Text section:
- Opening Delimiter -

It helps to understand that Tim Ballard is a member of The Church of Jesus Christ of Latter-day Saints. The reason he is fluent in Spanish is because of his two-year proselyting mission to Chile. I am still in awe and wonder at a member of the Church being able to do the undercover work while maintaining his covenants. For example, he doesn’t drink alcohol.

My dad was in the OSS in WWII; he didn’t drink either. And in the testing phase, weeding people out, they had to maintain a character during a cocktail party. He passed the test, because his mind remained clear and he was able to stay in character. Of those weeded out, it was because the alcohol lowered their inhibitions, and they gave themselves away.

So I’m surmising that being the clear-headed person in a room of drinkers and drug users might be an advantage. But I don’t know how he abstains without their noticing.

Tim has an innocence about him that I think must be challenging to cover up, along with bright blue eyes. There’s nothing dark about him. And yet he can transform into this other, near-demonic being for the purposes of getting those children rescued. [Note: He doesn’t do undercover anymore; his face is too well known.]


The Story of His Children

He has talked about a change that took place near the time that he started Operation Underground Railroad and the adoption of the two children. Before that, he could always identify each child with a child of his own, because of their age range. But he worked to not get attached. He couldn’t sleep afterward if he was still thinking about any given child.

But after the operation in Haiti, he couldn’t stop thinking about this little girl and boy. And he couldn’t sleep. He called his wife, trying to work it out, process it, and get them gone from his mind. He tells the story now saying his wife tells him she wants to be their mother. But in the early telling of this story, he says she said to him, “You want to adopt those children,” realizing it from what he was talking about. And he was shocked. No! That thought hadn’t entered his mind. But after talking through it, he realized that was what he was thinking. She encouraged him to stay and do whatever paperwork it took and get those children.

There was quite a bit more to the story. Although they had been rescued from an orphanage that was intending to traffic them (so it was before they were actually trafficked; the two children had lost their parents in the Haitian earthquake), they got moved before he had them. It took a number of miracles—literal miracles of timing and meeting certain people—to be able to get them tracked down. In total, I think it was two years before they got them to their home in Utah.

Since that time he has found that it is actually useful to him to picture the children he’s rescuing as his own. He has to stay in character, and fulfill the mission, because otherwise he would be failing to save a child like one of his own.

- Closing Delimiter -

Material shown:
- Opening Delimiter -

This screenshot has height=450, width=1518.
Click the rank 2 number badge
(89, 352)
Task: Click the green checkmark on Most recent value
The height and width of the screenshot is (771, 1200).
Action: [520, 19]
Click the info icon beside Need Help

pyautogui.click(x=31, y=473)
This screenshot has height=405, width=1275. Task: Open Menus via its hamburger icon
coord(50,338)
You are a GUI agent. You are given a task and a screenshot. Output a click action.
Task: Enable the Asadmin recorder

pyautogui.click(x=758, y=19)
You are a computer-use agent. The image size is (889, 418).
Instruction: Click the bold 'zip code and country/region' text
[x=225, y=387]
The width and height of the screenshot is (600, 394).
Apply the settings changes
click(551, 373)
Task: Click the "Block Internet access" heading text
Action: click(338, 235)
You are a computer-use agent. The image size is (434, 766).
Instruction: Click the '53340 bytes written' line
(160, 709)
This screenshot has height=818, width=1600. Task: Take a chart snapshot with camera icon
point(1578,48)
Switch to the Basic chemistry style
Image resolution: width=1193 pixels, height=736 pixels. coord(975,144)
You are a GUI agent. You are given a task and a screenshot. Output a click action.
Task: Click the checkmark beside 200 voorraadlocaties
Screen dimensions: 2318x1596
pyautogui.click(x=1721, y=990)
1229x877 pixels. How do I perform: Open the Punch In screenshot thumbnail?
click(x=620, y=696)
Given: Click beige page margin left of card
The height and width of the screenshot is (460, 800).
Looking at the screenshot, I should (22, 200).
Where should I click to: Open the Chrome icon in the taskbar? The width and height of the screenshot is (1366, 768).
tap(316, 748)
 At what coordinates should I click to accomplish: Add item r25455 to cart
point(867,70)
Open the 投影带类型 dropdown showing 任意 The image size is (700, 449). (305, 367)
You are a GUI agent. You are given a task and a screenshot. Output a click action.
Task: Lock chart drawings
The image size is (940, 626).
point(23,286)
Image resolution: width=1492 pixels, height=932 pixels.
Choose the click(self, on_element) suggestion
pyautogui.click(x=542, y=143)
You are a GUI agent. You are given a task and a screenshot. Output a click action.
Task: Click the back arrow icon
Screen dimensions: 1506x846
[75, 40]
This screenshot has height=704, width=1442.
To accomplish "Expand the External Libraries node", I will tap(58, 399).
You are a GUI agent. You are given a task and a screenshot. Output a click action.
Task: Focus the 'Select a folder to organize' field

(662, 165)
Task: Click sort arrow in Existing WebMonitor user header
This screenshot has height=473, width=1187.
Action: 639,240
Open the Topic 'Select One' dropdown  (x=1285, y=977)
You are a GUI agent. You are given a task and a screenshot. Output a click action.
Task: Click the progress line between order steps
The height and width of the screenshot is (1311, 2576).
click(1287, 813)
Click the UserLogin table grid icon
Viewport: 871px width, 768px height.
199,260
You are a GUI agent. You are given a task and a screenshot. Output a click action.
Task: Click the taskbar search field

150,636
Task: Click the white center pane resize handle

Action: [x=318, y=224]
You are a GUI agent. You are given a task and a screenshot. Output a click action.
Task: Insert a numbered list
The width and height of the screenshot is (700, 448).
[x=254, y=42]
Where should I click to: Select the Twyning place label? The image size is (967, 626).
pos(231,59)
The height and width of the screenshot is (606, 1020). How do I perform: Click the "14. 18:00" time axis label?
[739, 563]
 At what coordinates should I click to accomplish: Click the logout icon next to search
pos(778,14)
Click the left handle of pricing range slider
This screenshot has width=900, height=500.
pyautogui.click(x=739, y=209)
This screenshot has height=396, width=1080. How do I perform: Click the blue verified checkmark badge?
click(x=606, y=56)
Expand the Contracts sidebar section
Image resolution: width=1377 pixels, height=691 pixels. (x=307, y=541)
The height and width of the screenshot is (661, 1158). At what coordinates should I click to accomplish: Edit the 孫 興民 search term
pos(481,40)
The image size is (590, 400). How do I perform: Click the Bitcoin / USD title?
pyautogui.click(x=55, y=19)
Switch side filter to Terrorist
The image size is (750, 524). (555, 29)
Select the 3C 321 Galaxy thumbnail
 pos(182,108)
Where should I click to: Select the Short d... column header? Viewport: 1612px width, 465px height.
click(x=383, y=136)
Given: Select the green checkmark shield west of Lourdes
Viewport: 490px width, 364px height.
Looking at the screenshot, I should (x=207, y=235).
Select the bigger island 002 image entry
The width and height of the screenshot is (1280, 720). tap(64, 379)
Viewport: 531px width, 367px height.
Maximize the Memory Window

- Closing Delimiter -

Extend the account of Tim Ballard beyond its last paragraph, keeping the writer's first-person voice.

A part of the Haitian story, the beginning of it, was a Latter-day Saint bishop in Haiti, Guesno (I don’t know how to spell it; they speak Haitian Creole on that part of the island, and Spanish over in the Dominican Republic on the other side), Guesno’s son, Gardi, was kidnapped—from the church building. I can hardly imagine the horror of that. This was shortly before the earthquake, which made tracking Gardi down even harder. But Tim Ballard was determined.

After the earthquake, so many children were orphaned that traffickers swooped in. It had been a corrupt country that trafficked children already. People would put up a sign that said “Orphanage,” and young children would be brought there by well-meaning people, thinking the children would now be cared for. It was at one of these orphanages where Tim Ballard and crew set up a sting operation. They posed as buyers—and in fact made the deal to purchase children. Once the deal was made, the officials came in and made arrests, and something like 29 children were rescued that day.

The hope had been that Guesno’s son, Gardi, would be among them, but he was not. Tim went back to Guesno with the news, in tears. They both were mourning, as I can only imagine. But when Guesno heard of all the other children who were rescued, he stopped crying. They would keep looking (I believe they are still looking for Gardi to this day), but Guesno said he understood the need to sacrifice his son for the lives of those children—an Abraham-like sacrifice, which is in similitude of our Father’s sacrifice of His Son Jesus Christ. Those children wouldn’t have been rescued if Tim Ballard hadn’t been looking for Gardi. Then Guesno said if homes couldn’t be found for any of those children, he and his wife would adopt them. They adopted eight of them.

Tim Ballard tells the stories a little differently to a Latter-day Saint audience, adding the faith and miracles. And there were many.

One thing that has affected me this week, as I face the challenges of my life, which are so mundane by comparison, is that I think, Tim Ballard was brave enough to go into the jungles of Colombia to rescue a girl from the cartel; I can certainly make a scary phonecall, or keep a challenging scheduling commitment.

He is a real life hero.

 

The Wheat and Tares Separation

The separation is happening—as in the wheat from the tares, mentioned in the New Testament, referencing our day: the Last Days. It’s happening. (I wrote about this metaphor here.) In case you need reminding of how that parable turns out, after the wheat is gathered separately from the tares, the tares are burned and disposed of.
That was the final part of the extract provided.